Known transfers include: a Bestiary data export sent to an external veterinary specialist for a case review, containing records for seven residents including full medical histories; a volunteer contact list sent to the event coordinator for the Home’s annual fundraising dinner, containing names, personal email addresses, and telephone numbers for 340 volunteers; three grant applications with supporting budgets sent to funding bodies in Germany and the Netherlands; and a folder of photographs from the therapy programme sent to a journalist writing a feature on creature welfare in Ankh-Morpork, which was the least sensitive transfer but the one that most clearly illustrated that the process had no oversight.
The Bestiary export is the item of most concern. The external specialist received the files, completed the case review, and billed the Home. Whether the files were downloaded before the Sendstone link expired is not known. Whether they were retained afterwards is not known. The specialist was not operating under a Data Processing Agreement with the Home at the time of the transfer. A DPA was subsequently drafted after the programmes team raised the case with the Data Protection Officer for a different reason.
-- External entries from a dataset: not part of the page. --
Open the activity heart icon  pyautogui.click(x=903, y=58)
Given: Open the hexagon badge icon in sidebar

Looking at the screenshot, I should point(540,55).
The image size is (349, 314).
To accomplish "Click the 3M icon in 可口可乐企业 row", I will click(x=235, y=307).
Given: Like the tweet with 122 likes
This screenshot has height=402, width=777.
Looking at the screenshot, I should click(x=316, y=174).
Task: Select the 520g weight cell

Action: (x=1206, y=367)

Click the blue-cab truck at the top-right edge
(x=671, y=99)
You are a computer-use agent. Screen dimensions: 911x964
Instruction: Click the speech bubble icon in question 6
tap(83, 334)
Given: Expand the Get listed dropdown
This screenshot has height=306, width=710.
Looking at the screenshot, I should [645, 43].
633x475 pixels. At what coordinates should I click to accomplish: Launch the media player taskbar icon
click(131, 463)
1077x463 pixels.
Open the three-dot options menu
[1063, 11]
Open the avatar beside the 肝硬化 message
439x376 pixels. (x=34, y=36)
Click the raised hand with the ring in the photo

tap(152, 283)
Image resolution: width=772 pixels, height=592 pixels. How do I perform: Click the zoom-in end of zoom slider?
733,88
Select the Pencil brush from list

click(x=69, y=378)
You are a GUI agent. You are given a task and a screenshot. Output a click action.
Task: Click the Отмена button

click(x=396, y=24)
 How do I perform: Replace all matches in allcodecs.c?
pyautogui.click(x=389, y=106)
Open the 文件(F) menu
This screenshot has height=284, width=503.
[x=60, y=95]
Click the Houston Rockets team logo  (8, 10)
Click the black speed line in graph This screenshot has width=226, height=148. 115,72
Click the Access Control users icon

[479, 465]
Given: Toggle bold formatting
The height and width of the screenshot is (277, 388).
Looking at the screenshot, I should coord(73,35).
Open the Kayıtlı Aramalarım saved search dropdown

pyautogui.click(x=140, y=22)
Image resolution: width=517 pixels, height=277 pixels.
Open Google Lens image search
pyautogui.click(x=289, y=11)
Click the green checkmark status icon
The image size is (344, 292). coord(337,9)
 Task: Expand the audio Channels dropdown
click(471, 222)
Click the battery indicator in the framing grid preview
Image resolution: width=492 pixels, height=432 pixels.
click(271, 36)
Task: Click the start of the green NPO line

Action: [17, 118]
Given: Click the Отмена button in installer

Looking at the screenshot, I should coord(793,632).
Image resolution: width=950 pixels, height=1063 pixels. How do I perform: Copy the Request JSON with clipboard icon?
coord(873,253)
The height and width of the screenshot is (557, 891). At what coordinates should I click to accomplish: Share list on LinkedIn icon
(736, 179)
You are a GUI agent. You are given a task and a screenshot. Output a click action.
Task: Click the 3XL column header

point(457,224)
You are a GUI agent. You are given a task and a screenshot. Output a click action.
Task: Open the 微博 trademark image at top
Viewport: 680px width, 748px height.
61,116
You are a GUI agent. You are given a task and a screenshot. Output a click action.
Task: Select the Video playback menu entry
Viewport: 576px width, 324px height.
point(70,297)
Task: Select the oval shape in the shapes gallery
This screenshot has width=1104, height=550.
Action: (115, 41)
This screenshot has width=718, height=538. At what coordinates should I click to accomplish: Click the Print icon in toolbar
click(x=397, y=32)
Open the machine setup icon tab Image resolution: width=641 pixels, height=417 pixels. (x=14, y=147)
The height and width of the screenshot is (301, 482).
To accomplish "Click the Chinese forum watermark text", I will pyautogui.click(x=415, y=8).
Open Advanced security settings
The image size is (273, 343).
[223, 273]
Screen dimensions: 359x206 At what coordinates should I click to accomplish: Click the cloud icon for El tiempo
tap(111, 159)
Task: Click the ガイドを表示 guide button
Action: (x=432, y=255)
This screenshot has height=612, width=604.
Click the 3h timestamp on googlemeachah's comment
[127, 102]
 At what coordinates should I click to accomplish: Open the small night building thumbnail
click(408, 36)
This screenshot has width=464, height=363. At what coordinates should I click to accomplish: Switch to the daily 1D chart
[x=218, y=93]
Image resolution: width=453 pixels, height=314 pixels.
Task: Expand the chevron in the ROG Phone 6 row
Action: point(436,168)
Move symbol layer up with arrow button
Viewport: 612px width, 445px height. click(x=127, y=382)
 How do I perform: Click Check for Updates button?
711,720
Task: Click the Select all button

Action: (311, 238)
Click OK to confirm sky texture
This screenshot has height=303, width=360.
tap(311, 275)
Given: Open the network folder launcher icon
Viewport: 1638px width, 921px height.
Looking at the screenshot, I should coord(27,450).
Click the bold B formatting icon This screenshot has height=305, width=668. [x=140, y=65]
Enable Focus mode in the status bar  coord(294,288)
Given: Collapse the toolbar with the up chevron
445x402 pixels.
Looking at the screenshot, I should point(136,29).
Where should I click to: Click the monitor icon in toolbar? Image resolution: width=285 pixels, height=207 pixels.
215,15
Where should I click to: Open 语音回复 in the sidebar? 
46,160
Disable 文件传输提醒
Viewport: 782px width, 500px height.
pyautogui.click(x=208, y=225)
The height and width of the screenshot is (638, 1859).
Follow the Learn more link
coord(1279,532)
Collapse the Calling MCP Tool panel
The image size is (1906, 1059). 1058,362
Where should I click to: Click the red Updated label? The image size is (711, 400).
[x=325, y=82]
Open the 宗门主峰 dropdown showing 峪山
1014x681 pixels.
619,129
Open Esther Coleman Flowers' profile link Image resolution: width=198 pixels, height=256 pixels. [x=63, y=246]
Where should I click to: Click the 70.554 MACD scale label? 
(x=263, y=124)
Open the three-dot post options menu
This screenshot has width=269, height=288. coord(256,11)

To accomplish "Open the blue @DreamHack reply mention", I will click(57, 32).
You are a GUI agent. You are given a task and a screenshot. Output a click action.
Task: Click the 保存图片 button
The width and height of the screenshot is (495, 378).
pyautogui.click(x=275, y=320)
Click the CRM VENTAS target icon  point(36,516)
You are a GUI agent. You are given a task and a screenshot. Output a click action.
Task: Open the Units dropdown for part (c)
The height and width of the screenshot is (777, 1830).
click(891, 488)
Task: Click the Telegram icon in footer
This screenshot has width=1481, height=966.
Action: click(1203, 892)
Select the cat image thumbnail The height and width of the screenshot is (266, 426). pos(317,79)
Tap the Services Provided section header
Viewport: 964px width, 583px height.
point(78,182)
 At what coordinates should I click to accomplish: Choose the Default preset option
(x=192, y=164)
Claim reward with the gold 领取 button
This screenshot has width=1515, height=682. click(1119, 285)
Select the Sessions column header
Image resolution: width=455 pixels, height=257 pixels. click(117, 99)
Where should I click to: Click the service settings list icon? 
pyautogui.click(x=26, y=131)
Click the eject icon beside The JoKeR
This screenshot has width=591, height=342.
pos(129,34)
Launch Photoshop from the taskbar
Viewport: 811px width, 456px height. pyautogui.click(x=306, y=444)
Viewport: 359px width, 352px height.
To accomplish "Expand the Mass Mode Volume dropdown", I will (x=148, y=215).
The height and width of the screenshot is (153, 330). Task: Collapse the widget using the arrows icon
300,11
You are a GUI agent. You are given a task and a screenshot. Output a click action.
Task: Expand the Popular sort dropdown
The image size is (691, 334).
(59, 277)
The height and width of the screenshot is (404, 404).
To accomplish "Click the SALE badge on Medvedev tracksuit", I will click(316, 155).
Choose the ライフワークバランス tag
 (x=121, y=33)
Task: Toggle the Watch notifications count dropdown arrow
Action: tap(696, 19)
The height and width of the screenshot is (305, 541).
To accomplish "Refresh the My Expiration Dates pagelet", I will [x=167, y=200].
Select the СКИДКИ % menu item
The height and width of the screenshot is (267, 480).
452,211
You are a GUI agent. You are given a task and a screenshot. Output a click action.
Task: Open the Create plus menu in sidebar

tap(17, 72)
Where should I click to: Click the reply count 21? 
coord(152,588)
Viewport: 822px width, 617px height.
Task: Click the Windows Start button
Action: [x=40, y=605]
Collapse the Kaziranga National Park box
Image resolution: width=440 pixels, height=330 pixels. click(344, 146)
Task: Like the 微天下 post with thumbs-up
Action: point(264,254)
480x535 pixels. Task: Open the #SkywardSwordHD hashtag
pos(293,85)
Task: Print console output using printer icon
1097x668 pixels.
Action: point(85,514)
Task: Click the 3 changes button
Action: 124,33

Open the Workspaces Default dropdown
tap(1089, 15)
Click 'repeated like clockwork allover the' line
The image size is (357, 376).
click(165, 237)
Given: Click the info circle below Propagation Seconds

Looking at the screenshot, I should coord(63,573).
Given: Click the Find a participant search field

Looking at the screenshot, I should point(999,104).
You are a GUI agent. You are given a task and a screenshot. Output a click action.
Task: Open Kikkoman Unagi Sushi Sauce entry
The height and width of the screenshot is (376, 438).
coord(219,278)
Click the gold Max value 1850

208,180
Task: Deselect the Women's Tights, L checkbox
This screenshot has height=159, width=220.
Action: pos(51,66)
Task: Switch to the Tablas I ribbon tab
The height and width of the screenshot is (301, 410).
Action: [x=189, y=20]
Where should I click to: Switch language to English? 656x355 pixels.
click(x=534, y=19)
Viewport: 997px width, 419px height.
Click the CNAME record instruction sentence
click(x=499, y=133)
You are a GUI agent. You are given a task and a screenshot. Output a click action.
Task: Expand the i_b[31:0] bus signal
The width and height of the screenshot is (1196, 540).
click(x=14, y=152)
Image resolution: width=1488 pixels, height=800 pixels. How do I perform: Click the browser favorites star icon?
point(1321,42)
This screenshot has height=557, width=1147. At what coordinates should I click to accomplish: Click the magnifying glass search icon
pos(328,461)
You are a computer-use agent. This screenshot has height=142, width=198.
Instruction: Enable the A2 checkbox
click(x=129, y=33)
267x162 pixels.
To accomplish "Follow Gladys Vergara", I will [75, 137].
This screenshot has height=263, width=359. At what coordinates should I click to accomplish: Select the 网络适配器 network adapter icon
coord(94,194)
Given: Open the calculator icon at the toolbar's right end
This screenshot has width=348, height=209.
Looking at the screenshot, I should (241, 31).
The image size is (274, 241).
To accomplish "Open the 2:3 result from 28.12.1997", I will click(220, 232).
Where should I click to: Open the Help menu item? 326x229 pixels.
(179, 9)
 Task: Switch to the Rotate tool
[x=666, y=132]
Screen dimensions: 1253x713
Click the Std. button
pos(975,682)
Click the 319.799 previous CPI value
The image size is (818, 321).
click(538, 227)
How it came to IT’s attention¶
The programmes coordinator mentioned Sendstone during a routine conversation with the IT coordinator about large file sharing options, specifically to ask whether there was an approved alternative because Sendstone “sometimes blocks things and it is a bit annoying”. The IT coordinator’s response to learning that Sendstone was in active use was professional. The conversation that followed was productive. The IT coordinator’s notes from that conversation are the primary source of information about Sendstone’s use at the Home.
The SharePoint external sharing configuration, which would have addressed the underlying need if it had been working reliably, was reviewed and corrected the following week. The correction involved a tenant-level setting that had been in a restrictive state since a policy change fourteen months prior, when an unrelated external sharing incident had prompted a blanket tightening that was intended to be temporary and had not been revisited.
Current status¶
IT has communicated to all staff that Sendstone and similar personal file transfer services are not approved for organisational use and should not be used for files containing personal data or confidential information. The communication went out by email. It was read by an unknown proportion of staff. The SharePoint external sharing workflow now functions correctly for most cases.
Sendstone continues to receive occasional use. This is known because three staff members have mentioned it since the communication went out, in contexts that suggested they had not connected the communication to the tool they were using. The pattern is not defiance. It is the natural half-life of a habit that was convenient and is now slightly less convenient than the approved alternative.